Segment Open
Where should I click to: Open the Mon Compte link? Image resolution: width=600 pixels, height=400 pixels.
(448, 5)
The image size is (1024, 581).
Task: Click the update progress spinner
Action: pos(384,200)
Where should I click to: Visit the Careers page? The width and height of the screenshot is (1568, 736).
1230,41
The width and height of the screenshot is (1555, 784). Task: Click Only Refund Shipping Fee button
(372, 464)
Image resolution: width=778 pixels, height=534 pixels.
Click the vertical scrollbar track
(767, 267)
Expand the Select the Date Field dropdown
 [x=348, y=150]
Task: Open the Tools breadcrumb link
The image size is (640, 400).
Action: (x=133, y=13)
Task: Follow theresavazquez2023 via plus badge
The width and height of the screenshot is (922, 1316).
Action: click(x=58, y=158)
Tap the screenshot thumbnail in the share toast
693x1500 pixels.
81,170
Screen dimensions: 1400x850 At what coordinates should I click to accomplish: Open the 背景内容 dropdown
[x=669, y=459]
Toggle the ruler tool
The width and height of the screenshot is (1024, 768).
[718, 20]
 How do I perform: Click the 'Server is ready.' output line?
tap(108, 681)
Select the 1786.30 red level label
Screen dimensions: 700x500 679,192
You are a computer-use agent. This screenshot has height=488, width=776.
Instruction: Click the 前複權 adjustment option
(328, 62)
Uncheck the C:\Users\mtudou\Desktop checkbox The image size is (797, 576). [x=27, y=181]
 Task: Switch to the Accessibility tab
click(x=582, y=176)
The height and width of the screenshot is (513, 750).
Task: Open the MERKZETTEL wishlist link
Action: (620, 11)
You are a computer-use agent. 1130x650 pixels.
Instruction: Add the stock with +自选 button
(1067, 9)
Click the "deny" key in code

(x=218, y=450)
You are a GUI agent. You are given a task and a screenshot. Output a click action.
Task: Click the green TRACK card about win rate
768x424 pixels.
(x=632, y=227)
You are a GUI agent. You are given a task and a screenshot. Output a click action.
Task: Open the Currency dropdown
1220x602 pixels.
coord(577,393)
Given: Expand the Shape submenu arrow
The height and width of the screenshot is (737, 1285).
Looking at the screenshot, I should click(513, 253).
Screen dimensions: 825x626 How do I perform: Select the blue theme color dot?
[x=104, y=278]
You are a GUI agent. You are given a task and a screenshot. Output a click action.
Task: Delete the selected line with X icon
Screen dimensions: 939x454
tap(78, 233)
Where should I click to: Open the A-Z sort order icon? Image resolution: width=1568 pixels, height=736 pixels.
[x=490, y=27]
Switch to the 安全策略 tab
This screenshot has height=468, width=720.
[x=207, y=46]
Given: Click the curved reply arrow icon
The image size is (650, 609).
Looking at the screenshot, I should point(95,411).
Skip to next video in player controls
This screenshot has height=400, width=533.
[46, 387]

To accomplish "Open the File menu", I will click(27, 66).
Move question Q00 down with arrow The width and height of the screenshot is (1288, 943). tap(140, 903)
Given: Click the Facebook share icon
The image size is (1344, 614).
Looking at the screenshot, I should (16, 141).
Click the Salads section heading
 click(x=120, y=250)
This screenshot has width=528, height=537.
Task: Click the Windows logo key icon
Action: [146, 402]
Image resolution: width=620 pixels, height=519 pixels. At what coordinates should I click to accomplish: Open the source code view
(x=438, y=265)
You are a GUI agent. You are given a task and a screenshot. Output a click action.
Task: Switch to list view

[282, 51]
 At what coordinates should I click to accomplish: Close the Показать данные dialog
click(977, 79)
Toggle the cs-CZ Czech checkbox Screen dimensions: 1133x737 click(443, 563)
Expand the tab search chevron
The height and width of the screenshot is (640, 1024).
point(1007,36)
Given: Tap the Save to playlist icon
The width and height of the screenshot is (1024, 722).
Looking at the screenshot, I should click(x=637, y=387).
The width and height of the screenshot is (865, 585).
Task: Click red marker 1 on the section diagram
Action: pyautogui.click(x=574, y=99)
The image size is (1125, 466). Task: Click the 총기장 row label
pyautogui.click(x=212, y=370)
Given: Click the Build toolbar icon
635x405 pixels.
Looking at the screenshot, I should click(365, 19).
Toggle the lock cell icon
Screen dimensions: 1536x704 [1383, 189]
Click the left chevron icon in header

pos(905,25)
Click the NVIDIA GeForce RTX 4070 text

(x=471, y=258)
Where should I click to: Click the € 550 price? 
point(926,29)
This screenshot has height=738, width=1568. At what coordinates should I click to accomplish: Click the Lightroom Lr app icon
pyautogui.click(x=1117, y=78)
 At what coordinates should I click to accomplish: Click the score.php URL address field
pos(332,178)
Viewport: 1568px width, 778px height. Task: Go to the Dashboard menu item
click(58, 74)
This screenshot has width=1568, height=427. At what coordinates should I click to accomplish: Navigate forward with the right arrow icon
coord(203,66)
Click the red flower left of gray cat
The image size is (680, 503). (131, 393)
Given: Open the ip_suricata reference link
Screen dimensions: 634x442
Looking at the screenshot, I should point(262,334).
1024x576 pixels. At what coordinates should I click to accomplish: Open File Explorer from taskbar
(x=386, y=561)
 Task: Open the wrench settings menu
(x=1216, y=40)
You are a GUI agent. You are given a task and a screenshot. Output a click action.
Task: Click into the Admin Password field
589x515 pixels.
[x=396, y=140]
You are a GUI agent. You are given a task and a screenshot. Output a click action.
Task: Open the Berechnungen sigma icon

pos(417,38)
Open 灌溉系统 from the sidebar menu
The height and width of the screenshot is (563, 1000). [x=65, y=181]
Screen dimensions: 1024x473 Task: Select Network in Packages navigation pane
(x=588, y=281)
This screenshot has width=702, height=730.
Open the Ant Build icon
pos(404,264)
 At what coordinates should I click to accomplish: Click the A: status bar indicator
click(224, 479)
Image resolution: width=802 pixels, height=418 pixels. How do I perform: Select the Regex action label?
Segment Closed
> **TASK TO COMPLETE**: Give the data again. Keep every line identical.

> **OUTPUT**:
Where should I click to: Open the Mon Compte link? Image resolution: width=600 pixels, height=400 pixels.
(448, 5)
The image size is (1024, 581).
Task: Click the update progress spinner
Action: pos(384,200)
Where should I click to: Visit the Careers page? The width and height of the screenshot is (1568, 736).
1230,41
The width and height of the screenshot is (1555, 784). Task: Click Only Refund Shipping Fee button
(372, 464)
Image resolution: width=778 pixels, height=534 pixels.
Click the vertical scrollbar track
(767, 267)
Expand the Select the Date Field dropdown
 [x=348, y=150]
Task: Open the Tools breadcrumb link
The image size is (640, 400).
Action: (x=133, y=13)
Task: Follow theresavazquez2023 via plus badge
The width and height of the screenshot is (922, 1316).
Action: click(x=58, y=158)
Tap the screenshot thumbnail in the share toast
693x1500 pixels.
81,170
Screen dimensions: 1400x850 At what coordinates should I click to accomplish: Open the 背景内容 dropdown
[x=669, y=459]
Toggle the ruler tool
The width and height of the screenshot is (1024, 768).
[718, 20]
 How do I perform: Click the 'Server is ready.' output line?
tap(108, 681)
Select the 1786.30 red level label
Screen dimensions: 700x500 679,192
You are a computer-use agent. This screenshot has height=488, width=776.
Instruction: Click the 前複權 adjustment option
(328, 62)
Uncheck the C:\Users\mtudou\Desktop checkbox The image size is (797, 576). [x=27, y=181]
 Task: Switch to the Accessibility tab
click(x=582, y=176)
The height and width of the screenshot is (513, 750).
Task: Open the MERKZETTEL wishlist link
Action: (620, 11)
You are a computer-use agent. 1130x650 pixels.
Instruction: Add the stock with +自选 button
(1067, 9)
Click the "deny" key in code

(x=218, y=450)
You are a GUI agent. You are given a task and a screenshot. Output a click action.
Task: Click the green TRACK card about win rate
768x424 pixels.
(x=632, y=227)
You are a GUI agent. You are given a task and a screenshot. Output a click action.
Task: Open the Currency dropdown
1220x602 pixels.
coord(577,393)
Given: Expand the Shape submenu arrow
The height and width of the screenshot is (737, 1285).
Looking at the screenshot, I should click(513, 253).
Screen dimensions: 825x626 How do I perform: Select the blue theme color dot?
[x=104, y=278]
You are a GUI agent. You are given a task and a screenshot. Output a click action.
Task: Delete the selected line with X icon
Screen dimensions: 939x454
tap(78, 233)
Where should I click to: Open the A-Z sort order icon? Image resolution: width=1568 pixels, height=736 pixels.
[x=490, y=27]
Switch to the 安全策略 tab
This screenshot has height=468, width=720.
[x=207, y=46]
Given: Click the curved reply arrow icon
The image size is (650, 609).
Looking at the screenshot, I should point(95,411).
Skip to next video in player controls
This screenshot has height=400, width=533.
[46, 387]

To accomplish "Open the File menu", I will click(27, 66).
Move question Q00 down with arrow The width and height of the screenshot is (1288, 943). tap(140, 903)
Given: Click the Facebook share icon
The image size is (1344, 614).
Looking at the screenshot, I should (16, 141).
Click the Salads section heading
 click(x=120, y=250)
This screenshot has width=528, height=537.
Task: Click the Windows logo key icon
Action: [146, 402]
Image resolution: width=620 pixels, height=519 pixels. At what coordinates should I click to accomplish: Open the source code view
(x=438, y=265)
You are a GUI agent. You are given a task and a screenshot. Output a click action.
Task: Switch to list view

[282, 51]
 At what coordinates should I click to accomplish: Close the Показать данные dialog
click(977, 79)
Toggle the cs-CZ Czech checkbox Screen dimensions: 1133x737 click(443, 563)
Expand the tab search chevron
The height and width of the screenshot is (640, 1024).
point(1007,36)
Given: Tap the Save to playlist icon
The width and height of the screenshot is (1024, 722).
Looking at the screenshot, I should click(x=637, y=387).
The width and height of the screenshot is (865, 585).
Task: Click red marker 1 on the section diagram
Action: pyautogui.click(x=574, y=99)
The image size is (1125, 466). Task: Click the 총기장 row label
pyautogui.click(x=212, y=370)
Given: Click the Build toolbar icon
635x405 pixels.
Looking at the screenshot, I should click(365, 19).
Toggle the lock cell icon
Screen dimensions: 1536x704 [1383, 189]
Click the left chevron icon in header

pos(905,25)
Click the NVIDIA GeForce RTX 4070 text

(x=471, y=258)
Where should I click to: Click the € 550 price? 
point(926,29)
This screenshot has height=738, width=1568. At what coordinates should I click to accomplish: Click the Lightroom Lr app icon
pyautogui.click(x=1117, y=78)
 At what coordinates should I click to accomplish: Click the score.php URL address field
pos(332,178)
Viewport: 1568px width, 778px height. Task: Go to the Dashboard menu item
click(58, 74)
This screenshot has width=1568, height=427. At what coordinates should I click to accomplish: Navigate forward with the right arrow icon
coord(203,66)
Click the red flower left of gray cat
The image size is (680, 503). (131, 393)
Given: Open the ip_suricata reference link
Screen dimensions: 634x442
Looking at the screenshot, I should point(262,334).
1024x576 pixels. At what coordinates should I click to accomplish: Open File Explorer from taskbar
(x=386, y=561)
 Task: Open the wrench settings menu
(x=1216, y=40)
You are a GUI agent. You are given a task and a screenshot. Output a click action.
Task: Click into the Admin Password field
589x515 pixels.
[x=396, y=140]
You are a GUI agent. You are given a task and a screenshot. Output a click action.
Task: Open the Berechnungen sigma icon

pos(417,38)
Open 灌溉系统 from the sidebar menu
The height and width of the screenshot is (563, 1000). [x=65, y=181]
Screen dimensions: 1024x473 Task: Select Network in Packages navigation pane
(x=588, y=281)
This screenshot has width=702, height=730.
Open the Ant Build icon
pos(404,264)
 At what coordinates should I click to accomplish: Click the A: status bar indicator
click(224, 479)
Image resolution: width=802 pixels, height=418 pixels. How do I perform: Select the Regex action label?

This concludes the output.